DIRECTIONS FOR THIS TASK: Lines from the line with "This screenshot has height=616, width=696." to the line with "Click the Create" in the entries below, and only those, must be output exactly, with both ends included.

--

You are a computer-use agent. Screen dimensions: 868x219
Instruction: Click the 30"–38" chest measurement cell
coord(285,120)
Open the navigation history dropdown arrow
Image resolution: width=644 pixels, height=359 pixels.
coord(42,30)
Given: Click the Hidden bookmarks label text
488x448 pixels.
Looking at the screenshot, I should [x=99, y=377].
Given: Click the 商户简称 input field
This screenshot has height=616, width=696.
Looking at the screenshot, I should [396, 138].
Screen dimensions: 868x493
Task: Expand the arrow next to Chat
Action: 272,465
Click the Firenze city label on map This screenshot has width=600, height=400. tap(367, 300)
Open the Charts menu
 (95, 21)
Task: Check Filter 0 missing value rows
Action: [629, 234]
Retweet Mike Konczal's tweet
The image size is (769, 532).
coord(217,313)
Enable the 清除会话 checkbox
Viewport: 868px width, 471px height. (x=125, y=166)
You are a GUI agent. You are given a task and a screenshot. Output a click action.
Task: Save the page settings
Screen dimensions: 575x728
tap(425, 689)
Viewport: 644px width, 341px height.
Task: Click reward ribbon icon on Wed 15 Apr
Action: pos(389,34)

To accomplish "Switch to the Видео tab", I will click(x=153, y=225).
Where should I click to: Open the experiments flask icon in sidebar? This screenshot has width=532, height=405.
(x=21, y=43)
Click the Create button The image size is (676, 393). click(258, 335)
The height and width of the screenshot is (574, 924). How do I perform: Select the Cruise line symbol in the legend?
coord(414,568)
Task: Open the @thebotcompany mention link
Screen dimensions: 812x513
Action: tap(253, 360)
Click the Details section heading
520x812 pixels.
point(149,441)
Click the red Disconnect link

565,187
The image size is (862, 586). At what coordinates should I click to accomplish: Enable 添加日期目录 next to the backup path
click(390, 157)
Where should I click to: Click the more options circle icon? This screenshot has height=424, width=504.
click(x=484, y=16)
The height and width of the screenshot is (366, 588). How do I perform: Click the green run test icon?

--

RESPONSE TO THE EXERCISE:
This screenshot has height=616, width=696.
Looking at the screenshot, I should [396, 138].
Screen dimensions: 868x493
Task: Expand the arrow next to Chat
Action: 272,465
Click the Firenze city label on map This screenshot has width=600, height=400. tap(367, 300)
Open the Charts menu
 (95, 21)
Task: Check Filter 0 missing value rows
Action: [629, 234]
Retweet Mike Konczal's tweet
The image size is (769, 532).
coord(217,313)
Enable the 清除会话 checkbox
Viewport: 868px width, 471px height. (x=125, y=166)
You are a GUI agent. You are given a task and a screenshot. Output a click action.
Task: Save the page settings
Screen dimensions: 575x728
tap(425, 689)
Viewport: 644px width, 341px height.
Task: Click reward ribbon icon on Wed 15 Apr
Action: pos(389,34)

To accomplish "Switch to the Видео tab", I will click(x=153, y=225).
Where should I click to: Open the experiments flask icon in sidebar? This screenshot has width=532, height=405.
(x=21, y=43)
Click the Create button The image size is (676, 393). click(258, 335)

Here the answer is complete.